## Passage shown:
■ ■ ■

ERROR TO THE SUPREME COURT OF THE STATE OF OKLAHOMA
White, McKenna, Holmes, Day, Van Devanter, Pitney, McReynolds, Brandeis, Clarke
MR. JUSTICE VAN DEVANTER delivered the opinion of the court.
The title to a Creek allotment is here in controversy. The allotment was made under the Act of March 1, 1901, c. 676, 31 Stat. 861, known as the Original Creek Agreement, and the modifying Act of June 30, 1902, c. 1323, 32 Stat. 500, known as the Supplemental Creek Agreement. In 1903 the usual tribal deeds, approved by the Secretary of the Interior and passing the full title, were issued to the allottee. In June, 1908, she died intestate, leaving her surviving a father, brothers, and sisters, but no mother, husband or issue. The survivors, like the allottee, were enrolled members of the tribe, and all were freedmen. In determining who inherited the land the courts below applied the Oklahoma law of descent existing at the time of the allottee's death, 53 Oklahoma, 272; and the question for decision here is whether under the legislation of Congress an Arkansas law, theretofore put in force in the Indian Territory, should have been applied.
When the allotment was made and the tribal deeds issued the land was in the Indian Territory, but before
the allottee died that Territory and the Territory of Oklahoma had become the State of Oklahoma.
In early times, when allotments in fee simple to individual Indians were made only occasionally, there was no congressional enactment prescribing who should inherit allotted land on the death of the allottee, and in such cases it was held that while the tribal relation continued the applicable rule of descent was to be found in the laws and usages of the tribe, and not in the laws of the State or Territory in which the land lay. Jones v. Meehan, 175 U.S. 1, 29-32. In actual practice this rule proved unsatisfactory, because the tribal laws and usages were generally crude and often difficult of ascertainment; and so in later allotment acts Congress provided that the descent should be according to the state or territorial law. A notable illustration of What came to be the policy of Congress on the subject is found in the general allotment Act of February 8, 1887, c. 119, 24 Stat. 388, the fifth section of which says that for a designated period the United States will hold the land in trust for the allottee, "or, in case of his decease, of his heirs according to the laws of the State or Territory where such land is located," and at the expiration of that period will convey the same in fee to the allottee, "or his heirs as aforesaid;" and also "that the law of descent and partition in force in the State or Territory where such lands are situate shall apply thereto after patents therefor have been executed and delivered." True, that act has no direct application to the lands of the Five Civilized Tribes, of which the Creek tribe is one, but it does throw much light on what was intended by the subsequent legislation relating to the descent of those lands when allotted.

■ ■ ■

## Dataset records:
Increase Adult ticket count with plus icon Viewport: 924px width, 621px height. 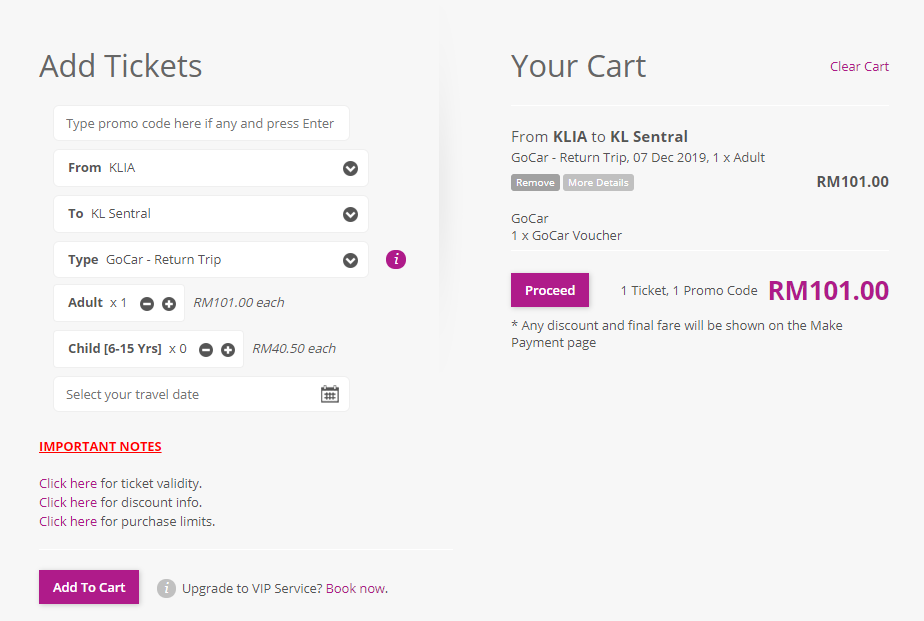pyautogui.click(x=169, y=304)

■ ■ ■

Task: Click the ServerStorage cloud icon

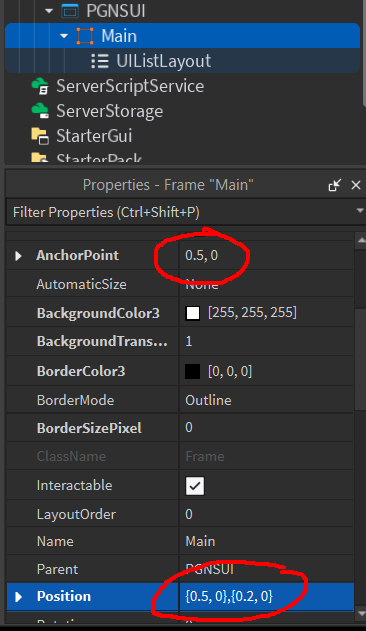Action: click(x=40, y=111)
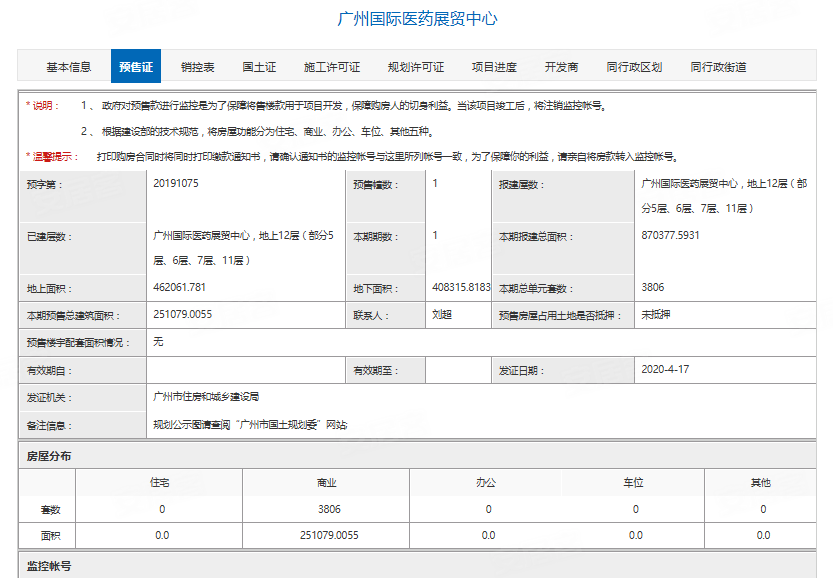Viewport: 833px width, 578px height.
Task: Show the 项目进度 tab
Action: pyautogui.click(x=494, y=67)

■ ■ ■

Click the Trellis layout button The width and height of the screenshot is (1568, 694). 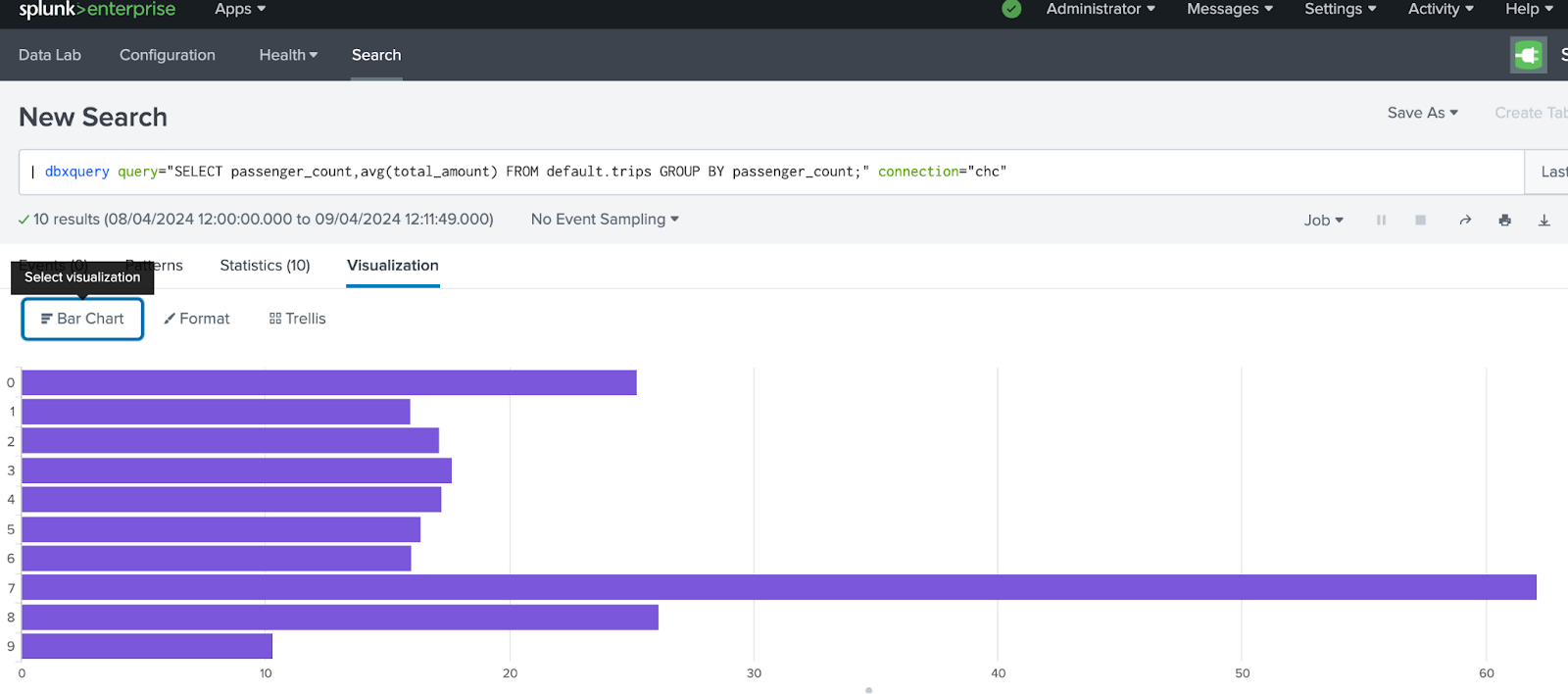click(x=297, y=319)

■ ■ ■

## Given problem:
Reproduce word for word the stretch of the Creek allotment opinion from "ERROR TO THE" through "of the court.". The entries have nothing to do with the Creek allotment opinion.

## Problem solution:
ERROR TO THE SUPREME COURT OF THE STATE OF OKLAHOMA
White, McKenna, Holmes, Day, Van Devanter, Pitney, McReynolds, Brandeis, Clarke
MR. JUSTICE VAN DEVANTER delivered the opinion of the court.